CVS Health is now administering vaccines across California by appointment only, though many sites are listed as “fully booked.” The company says they intend to expand to more locations and offer additional appointments as the supply of vaccines increases. To register for shots at CVS, use the app, call (800) 746-7287, or go to: cvs.com/immunizations/covid-19-vaccine
Who Can Get a Shot?
Medical professionals and seniors over 75 were the first to get shots. Seniors over 65 are now eligible.
Christa Taylor, an Aptos senior who met the criteria, was one of the first Santa Cruz County residents to receive the Moderna vaccine at the new mass vaccination facility in Watsonville at the Old City Hall, 250 Main Street. “It takes about 15-20 minutes to register over the phone,” Taylor said. “I got an appointment a day later, along with a 30-day follow-up appointment for the second dose of the vaccine.” To find out about mass-vaccination sites throughout the county, visit the OptumServe link on the county Health Services Agency page or call (877) 218-0381 and select Option 7 to speak to a trained agent. You can also register online: myoptumserve.com/covid19
The Santa Cruz County School District is working with Dominican Hospital to vaccinate teachers. By the end of the first week, they hope to give first shots to 1,500 teachers, starting with preschool and kindergarten, then elementary school teachers.

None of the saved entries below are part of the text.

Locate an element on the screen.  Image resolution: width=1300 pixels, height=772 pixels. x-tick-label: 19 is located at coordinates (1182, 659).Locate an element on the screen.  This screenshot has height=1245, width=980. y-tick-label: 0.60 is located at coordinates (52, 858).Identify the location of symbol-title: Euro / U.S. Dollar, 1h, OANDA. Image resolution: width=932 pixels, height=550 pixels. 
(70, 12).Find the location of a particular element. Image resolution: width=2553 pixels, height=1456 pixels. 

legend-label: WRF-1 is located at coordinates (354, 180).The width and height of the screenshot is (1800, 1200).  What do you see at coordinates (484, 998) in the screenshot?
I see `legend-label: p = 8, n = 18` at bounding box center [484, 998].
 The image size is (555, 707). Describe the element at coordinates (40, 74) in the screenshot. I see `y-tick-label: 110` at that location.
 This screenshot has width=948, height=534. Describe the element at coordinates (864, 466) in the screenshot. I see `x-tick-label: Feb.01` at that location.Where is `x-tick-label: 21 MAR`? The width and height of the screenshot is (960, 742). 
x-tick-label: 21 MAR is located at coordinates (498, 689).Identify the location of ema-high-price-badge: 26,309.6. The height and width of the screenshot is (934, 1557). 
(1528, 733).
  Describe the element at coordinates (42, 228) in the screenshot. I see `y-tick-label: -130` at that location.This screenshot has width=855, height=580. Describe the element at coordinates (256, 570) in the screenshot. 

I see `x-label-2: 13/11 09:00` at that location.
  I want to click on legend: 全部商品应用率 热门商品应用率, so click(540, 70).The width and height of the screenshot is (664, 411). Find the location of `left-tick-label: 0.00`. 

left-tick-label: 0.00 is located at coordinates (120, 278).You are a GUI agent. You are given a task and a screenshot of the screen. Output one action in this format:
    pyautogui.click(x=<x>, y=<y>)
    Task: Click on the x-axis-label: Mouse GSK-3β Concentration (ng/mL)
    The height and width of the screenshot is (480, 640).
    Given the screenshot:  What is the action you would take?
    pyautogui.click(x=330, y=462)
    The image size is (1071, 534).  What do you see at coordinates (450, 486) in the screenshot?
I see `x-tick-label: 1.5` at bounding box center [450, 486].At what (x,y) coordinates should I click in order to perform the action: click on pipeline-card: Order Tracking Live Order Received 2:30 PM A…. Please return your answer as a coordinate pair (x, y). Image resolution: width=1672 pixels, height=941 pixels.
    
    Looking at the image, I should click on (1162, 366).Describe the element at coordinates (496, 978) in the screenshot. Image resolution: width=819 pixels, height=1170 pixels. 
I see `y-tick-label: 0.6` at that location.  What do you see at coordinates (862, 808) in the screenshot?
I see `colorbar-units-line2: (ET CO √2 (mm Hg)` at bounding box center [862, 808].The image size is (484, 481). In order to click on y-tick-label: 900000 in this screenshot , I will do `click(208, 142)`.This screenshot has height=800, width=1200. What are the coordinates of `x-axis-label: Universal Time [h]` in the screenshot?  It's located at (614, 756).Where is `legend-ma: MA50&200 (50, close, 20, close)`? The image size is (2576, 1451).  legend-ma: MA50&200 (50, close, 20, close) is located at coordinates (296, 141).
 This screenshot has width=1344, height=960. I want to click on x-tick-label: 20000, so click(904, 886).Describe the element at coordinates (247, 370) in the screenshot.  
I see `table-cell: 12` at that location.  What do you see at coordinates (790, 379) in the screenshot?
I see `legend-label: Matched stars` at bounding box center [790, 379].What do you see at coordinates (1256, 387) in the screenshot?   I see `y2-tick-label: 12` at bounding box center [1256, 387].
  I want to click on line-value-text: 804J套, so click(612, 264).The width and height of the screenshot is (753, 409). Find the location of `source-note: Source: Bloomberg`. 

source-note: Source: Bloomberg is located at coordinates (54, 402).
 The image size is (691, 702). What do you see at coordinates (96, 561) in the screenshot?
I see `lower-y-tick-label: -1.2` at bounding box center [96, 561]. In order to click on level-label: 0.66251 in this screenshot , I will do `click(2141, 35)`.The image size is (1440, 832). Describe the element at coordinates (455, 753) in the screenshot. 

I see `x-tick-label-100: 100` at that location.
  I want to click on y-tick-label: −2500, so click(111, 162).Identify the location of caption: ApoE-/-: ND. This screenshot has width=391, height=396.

The California Department of Public Health recently updated their vaccination framework, allowing severely disabled people and those with health conditions that put them at high risk to get shots in March. The list of conditions include: Cancer, pregnancy, Stage 4 kidney disease, oxygen-dependent lung disease, Down syndrome, sickle cell disease, coronary artery disease, severe diabetes, Type 2 diabetes, and a weakened immune system from a solid organ transplant. Go to: cdph.ca.gov
Why You Should Get Vaccinated
Dr. Rose Lovell, a doctor and San Lorenzo Valley resident, got her vaccination because she is a hospital resident physician treating covid patients. Dr. Lovell says she had the Pfizer vaccine. She described the first shot as very much like a flu vaccine. “A little discomfort with the actual injection but then I felt fine. After the second shot, I did feel tired and run down. But by the second day after the vaccine, I was back to normal.”
Lovell said she believed the vast majority of her colleagues have gotten vaccinated as well and that other residents very much want the vaccine. “We are seeing first-hand the devastating effects of covid on individuals, families, and communities. Vaccines are the strongest shield we have to protect ourselves, our patients, our coworkers, and our communities against this virus.” She adds, “I got vaccinated because I want this pandemic to end.”
Lovell is a young physician who has seen the horror first hand. “I have seen healthy young people in their twenties with lungs so damaged they need a lung bypass machine. Multiple people from one family hospitalized… and only some survive. I saw more death in two weeks than I did in the first two years of my medical training.”
She’s afraid that the relatively low case count in the San Lorenzo Valley has encouraged people to take the disease too lightly. She begs people to wear masks correctly. Get vaccinated as soon as you can. Follow all directives from the county and state health departments and CDC. And to not use covid tests as a measure of how safe it is to gather.
Chris Finnie has lived in the Santa Cruz Mountains for 25 years. She’s worked as a marketing copywriter for more than 35 years. And has been a local, state, and national political activist for 17 years. She has contributed articles and columns to several local newspapers.